Citation471 N.W.2d 770
Decision Date20 March 1991
Docket NumberNo. 17204,17204
PartiesAllen AMDAHL, Plaintiff and Appellant, v. Mary I. LOWE, a widow, and David W. Lowe, individually and as co-trustees, Defendants and Appellees. . Considered on Briefs
CourtSupreme Court of South Dakota

William E. Coester, Milbank, for plaintiff and appellant.

Max Gruenwald, Milbank, for defendants and appellees.

AMUNDSON, Justice.

Allen Amdahl (Amdahl) appeals from a trial court judgment denying specific performance on an alleged contract for the sale of real property. We affirm.

FACTS

This dispute involves two parcels of farmland in Grant County, South Dakota. Parcel 1 is comprised of 400 acres, and Parcel 2 is comprised of 480 acres. These 880 acres comprised the farm of John and Mary Lowe, who owned the property as joint tenants with the right of survivorship. Shortly before his death, John Lowe (John) and his wife, Mary Lowe (Mary), executed a deed terminating the joint tenancy, and creating a tenancy in common, with each owning an undivided one-half interest in the farmland. This deed was signed February 13, 1981, and recorded on February 17, 1981. Following his death, a trust was created under the Final Decree of Distribution in the estate of John Lowe, naming his widow Mary and son David as co-trustees of the undivided one-half interest of John in the farmland.

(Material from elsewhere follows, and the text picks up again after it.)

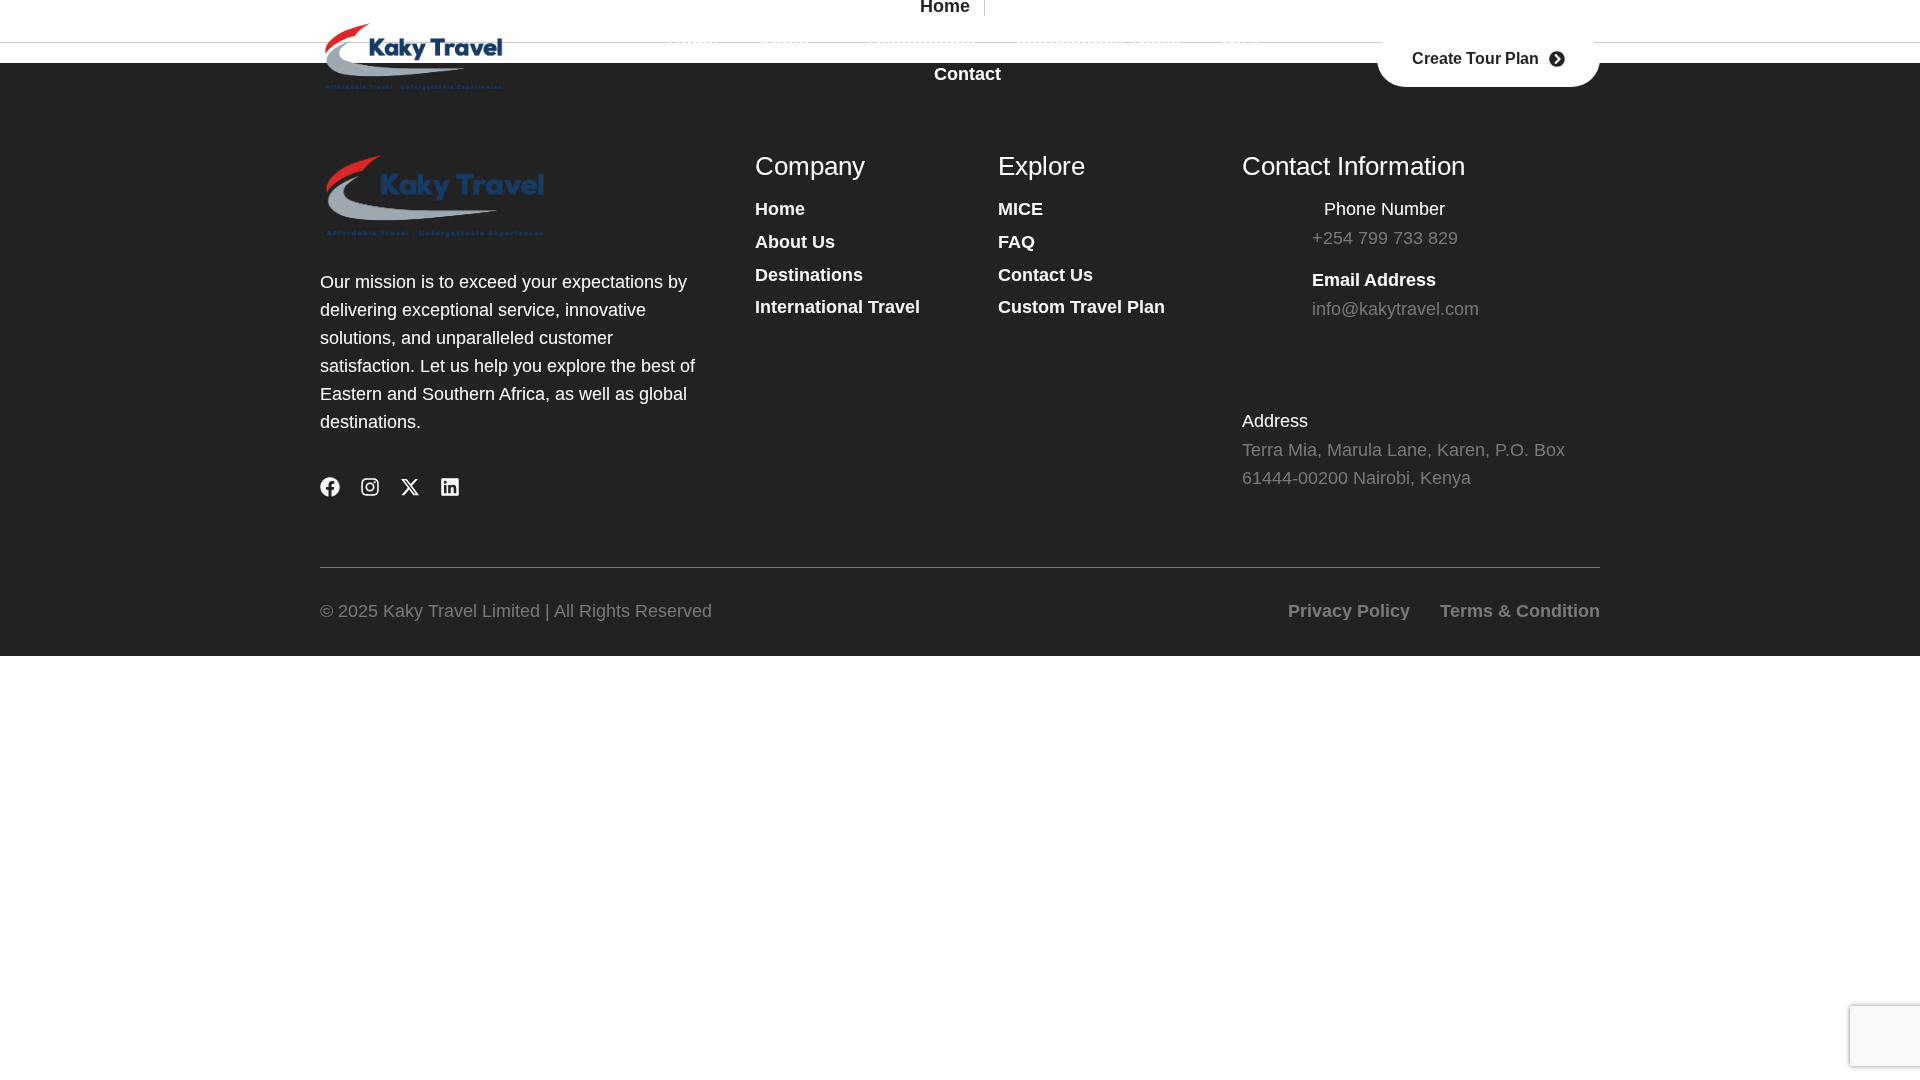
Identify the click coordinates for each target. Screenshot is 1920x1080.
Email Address (1374, 280)
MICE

After her husband's death, Mary continued to live in the family farm home, while son David carried on the farming operation and lived in a second house located on the farm. In early January, 1987, Mary told friend Isabelle Lupinek (Lupinek) that she wanted to sell some of the farmland. Lupinek knew Amdahl was interested in buying farmland so she informed him of her conversation with Mary. Amdahl then phoned Mary to tell her he was interested in purchasing the farmland. After this initial contact, Mary informed him that she was interested in selling only the 400 acres contained in Parcel 1, and did not want to sell the 480 acres of Parcel 2 where both her home and David's home were located.

The parties disputed the remaining facts, particularly how much land was actually for sale. Amdahl contended that in later discussions Mary was willing to sell all 880 acres; Mary and David maintained that they had never wanted to sell all 880 acres, only the 400 acres of Parcel 1. David also testified that he told Amdahl that he and his mother were co-trustees of the undivided one-half interest in the farmland, however, Amdahl denied any knowledge of the existence of the trust affecting the title to the land.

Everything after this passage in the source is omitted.